Desain tersebut urung disahkan karena belum melewati fase konsultasi di RDP. Ada sejumlah hal terkait desain yang bakal dikonsultasikan KPU. Di antaranya, ukuran panjang dan lebar surat suara. ’’Lalu, besar hurufnya, besar kolomnya, lebar antarkolom, kemudian besar logo setiap partai juga kami konsultasikan,’’ lanjutnya.
Termasuk di dalamnya warna tiap surat suara. Yang jelas, semangatnya memudahkan para pemilih untuk membedakan surat suara serta memilih partai dan kandidat yang diinginkan. Sementara itu, Komisioner Bawaslu Rahmat Bagja mengingatkan bahwa bukan hanya desain yang perlu jadi perhatian. Distribusi surat suara juga perlu mendapat atensi tersendiri. Sebab, kali ini ada lima jenis surat suara. ’’Kami selalu ingatkan untuk berhati-hati agar (surat suara) tidak tertukar,’’ paparnya di Bawaslu, kemarin (10/10).
Potensi surat suara tertukar itu dinilai Bagja masih ada pada pemilu kali ini. Terlebih, pemilu dilangsungkan serentak dan setiap dapil mendapat surat suara yang berbeda. Kasus surat suara tertukar diharapkan bisa lebih diminimalkan. Selain itu, KPU harus menyiapkan rencana cadangan bila sewaktu-waktu terjadi kekurangan.
Mengenai desain, sejauh ini Bawaslu belum memberikan masukan kepada KPU. Hanya, lanjut Bagja, pihaknya mengingatkan agar desain surat suara juga ramah terhadap penyandang disabilitas. Soal warna surat suara, misalnya, ada beberapa warna yang tidak familier bagi mereka yang mengalami buta warna. Hal itu sebaiknya menjadi pertimbangan.
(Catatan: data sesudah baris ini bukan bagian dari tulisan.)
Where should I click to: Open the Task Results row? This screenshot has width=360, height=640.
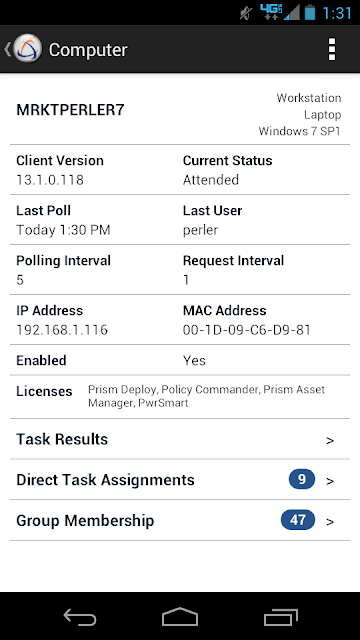(x=180, y=439)
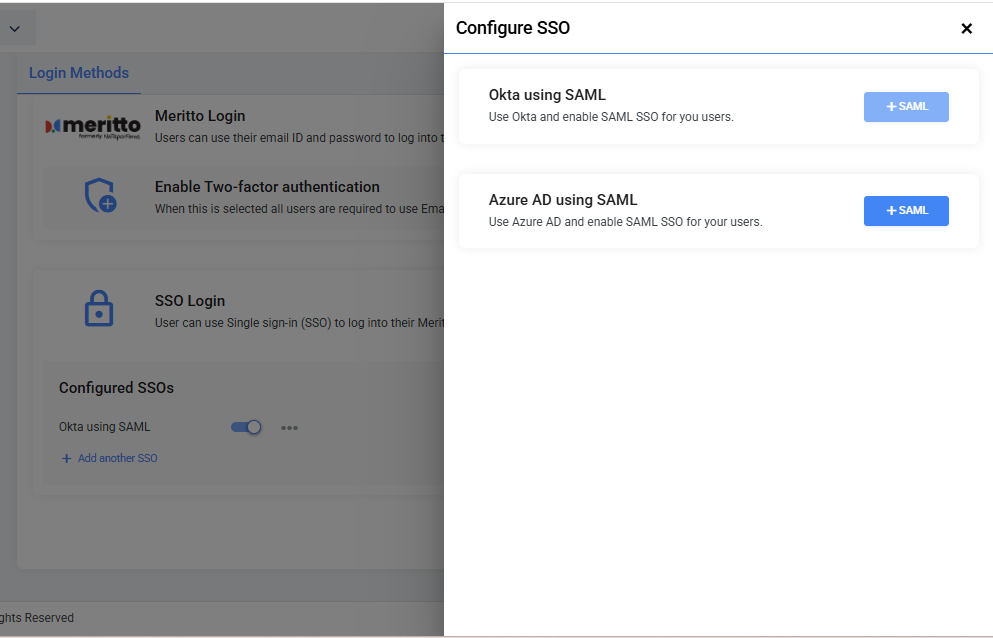This screenshot has width=993, height=638.
Task: Click the SSO Login padlock icon
Action: [98, 309]
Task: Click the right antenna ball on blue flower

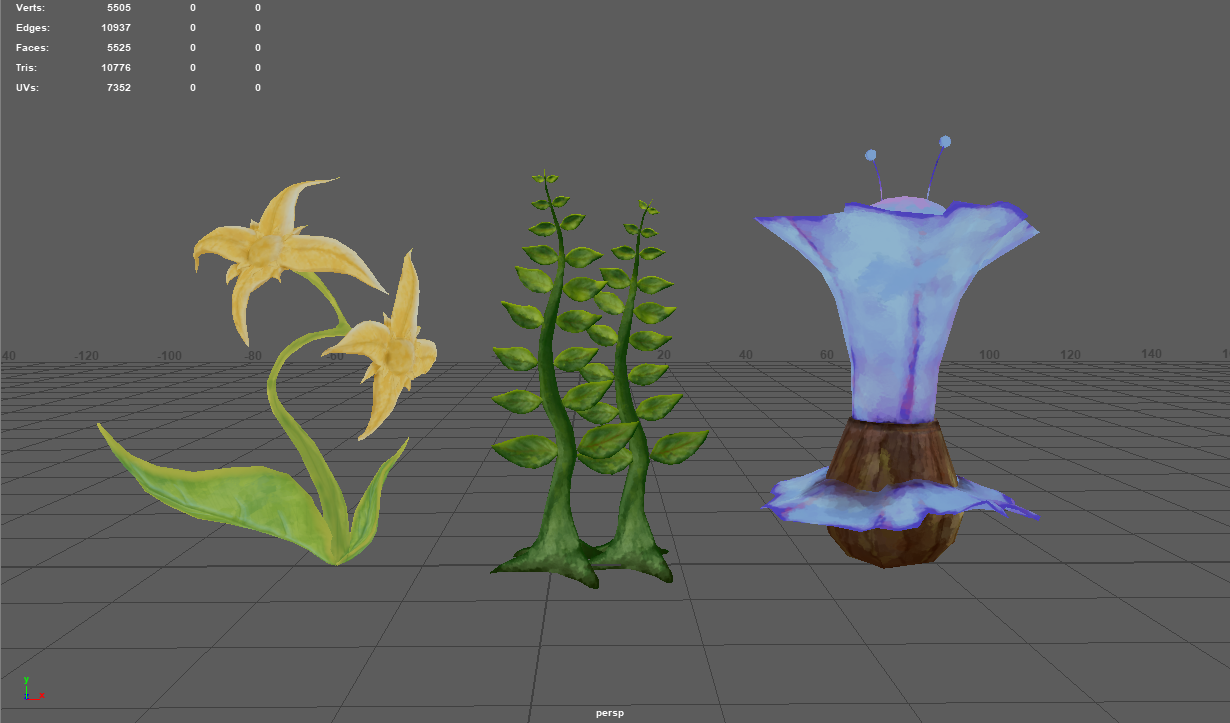Action: point(945,142)
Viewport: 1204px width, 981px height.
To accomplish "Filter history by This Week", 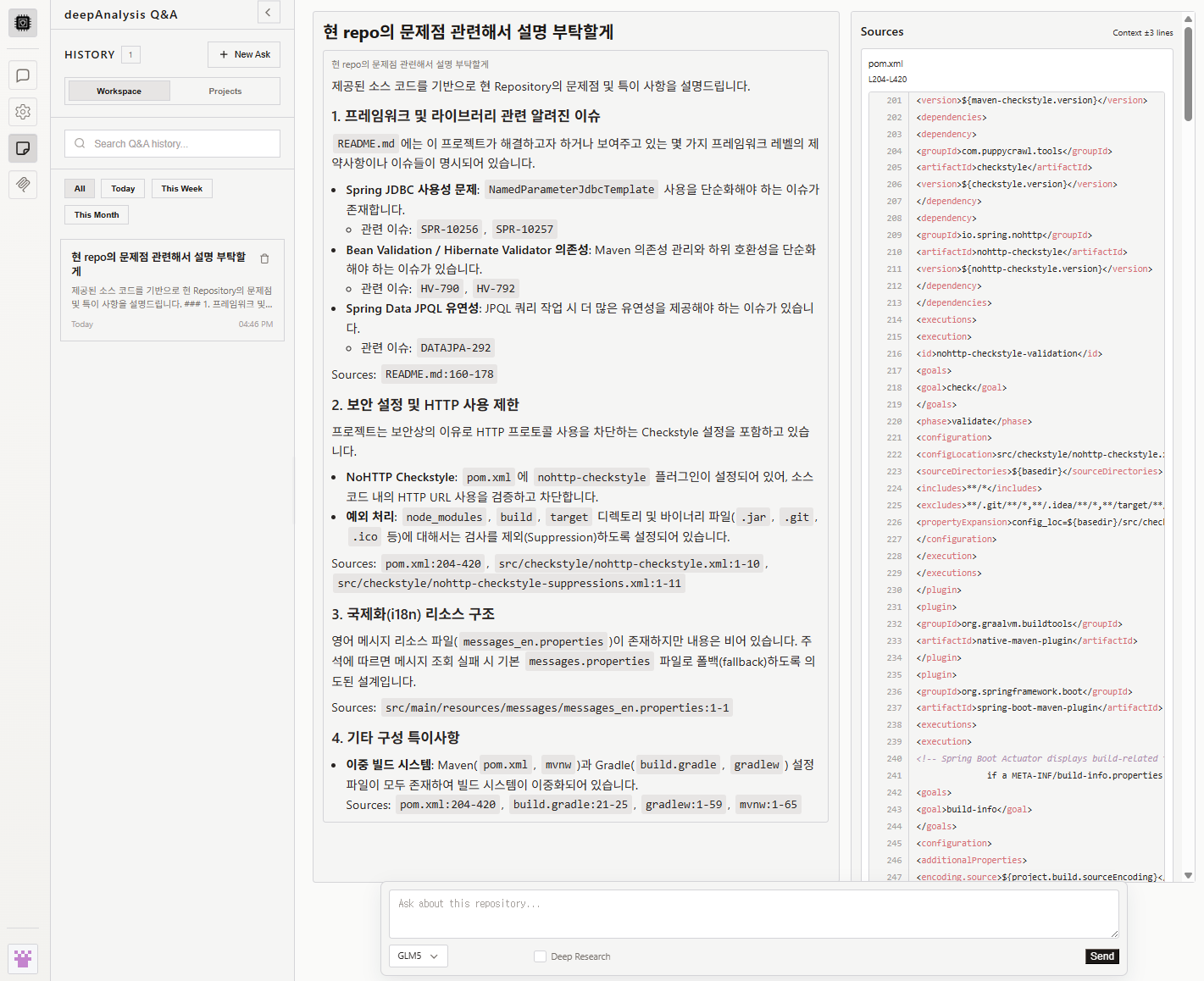I will click(182, 188).
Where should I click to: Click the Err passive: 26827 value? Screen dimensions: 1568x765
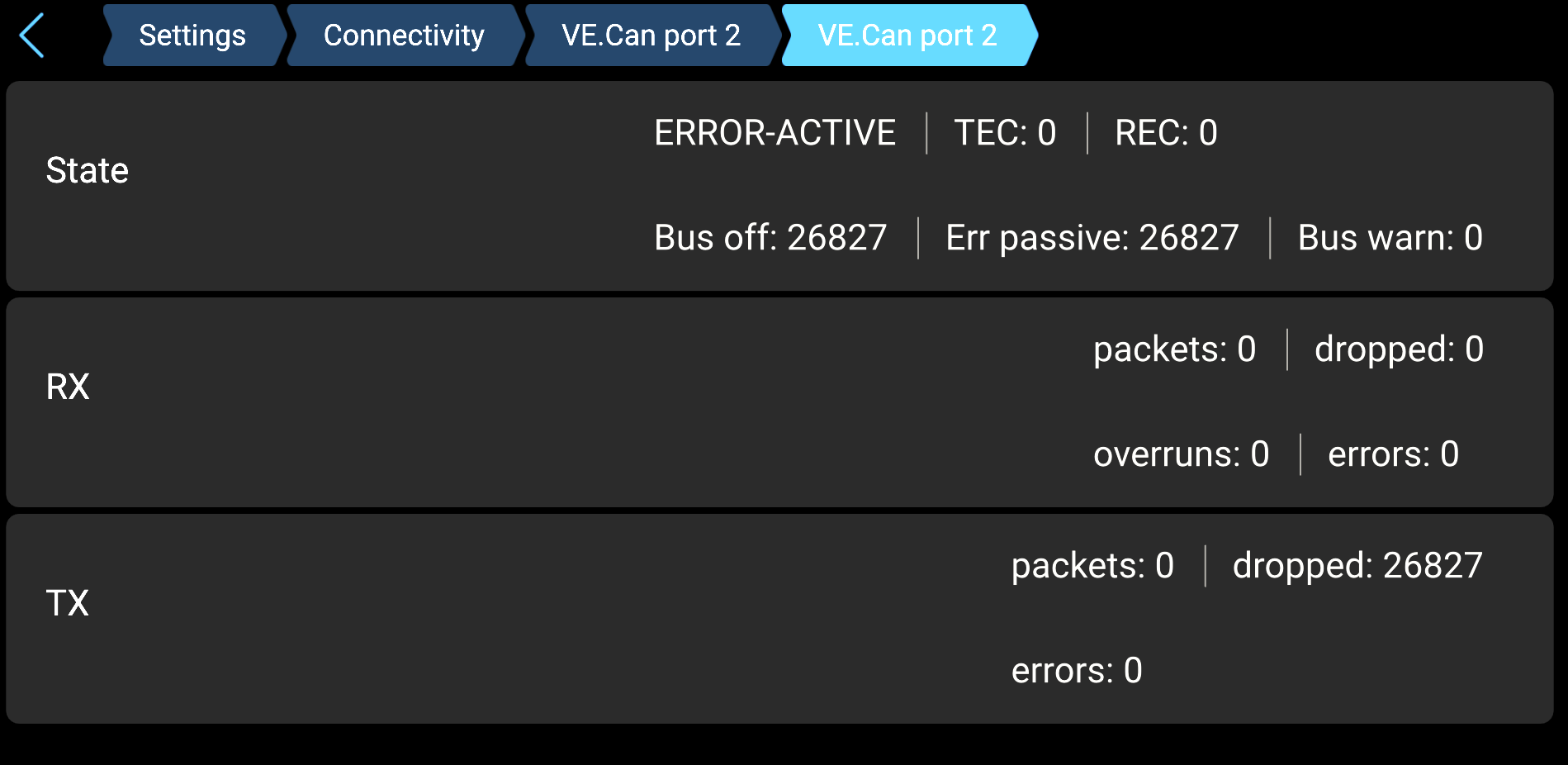1092,238
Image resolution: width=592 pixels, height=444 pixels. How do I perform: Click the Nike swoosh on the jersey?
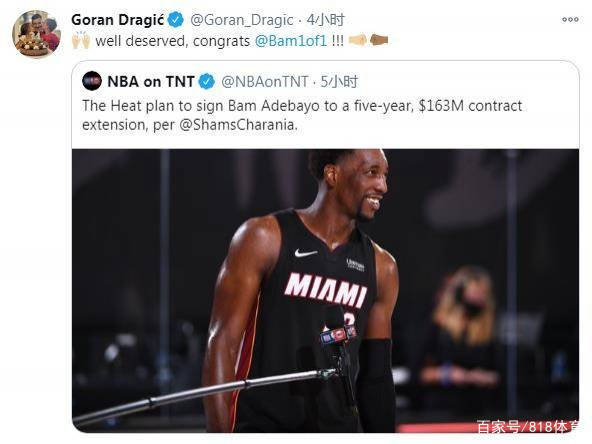coord(305,252)
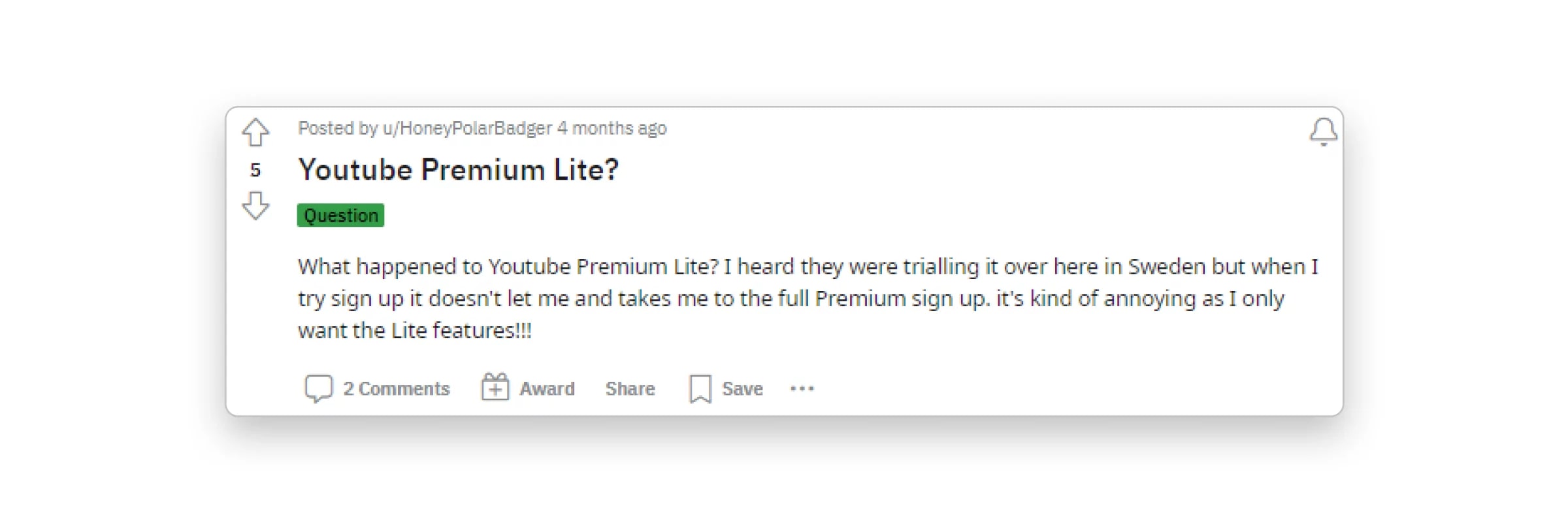The height and width of the screenshot is (523, 1568).
Task: Select the green Question flair tag
Action: [x=340, y=215]
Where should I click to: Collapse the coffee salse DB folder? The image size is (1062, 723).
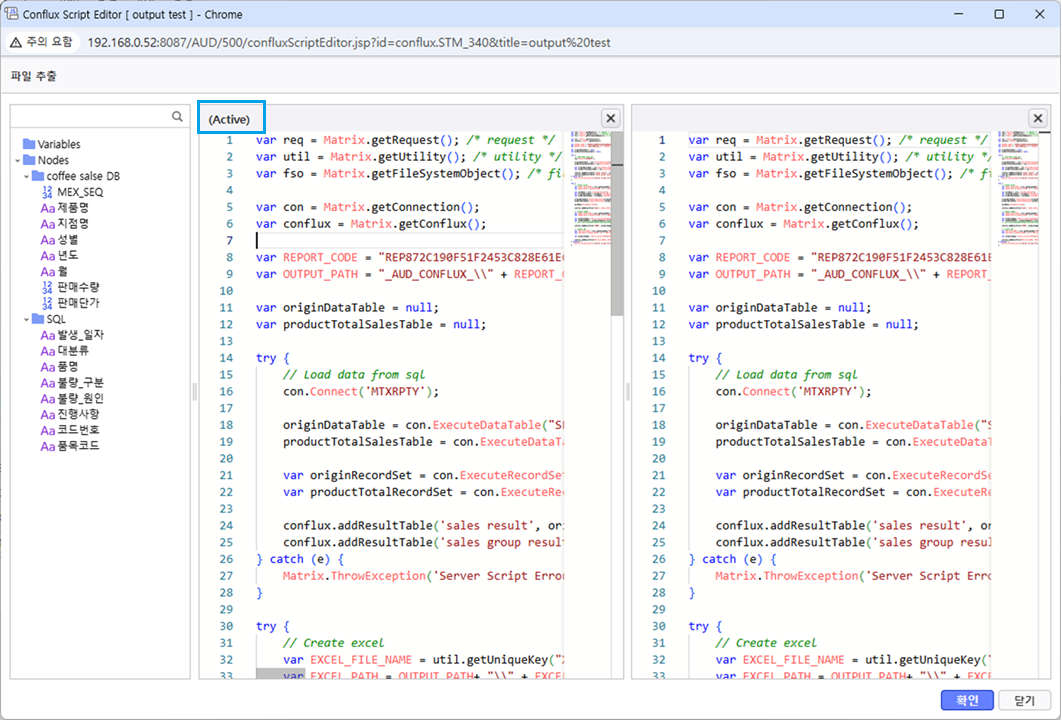click(26, 176)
Saat ditanya mengenai penandaan caleg eks koruptor di surat suara, Bagja mengatakan bahwa Bawaslu secara kelembagaan belum satu suara. ’’Kami masih perdebatkan itu,’’ lanjutnya. Hanya, Bagja menyatakan lebih setuju bila identitas eks koruptor dipajang di TPS, bukan kotak suara. Sebab, pemilih yang awam dikhawatirkan justru mencoblos bagian yang ditandai.(byu/c15/lum/jpg)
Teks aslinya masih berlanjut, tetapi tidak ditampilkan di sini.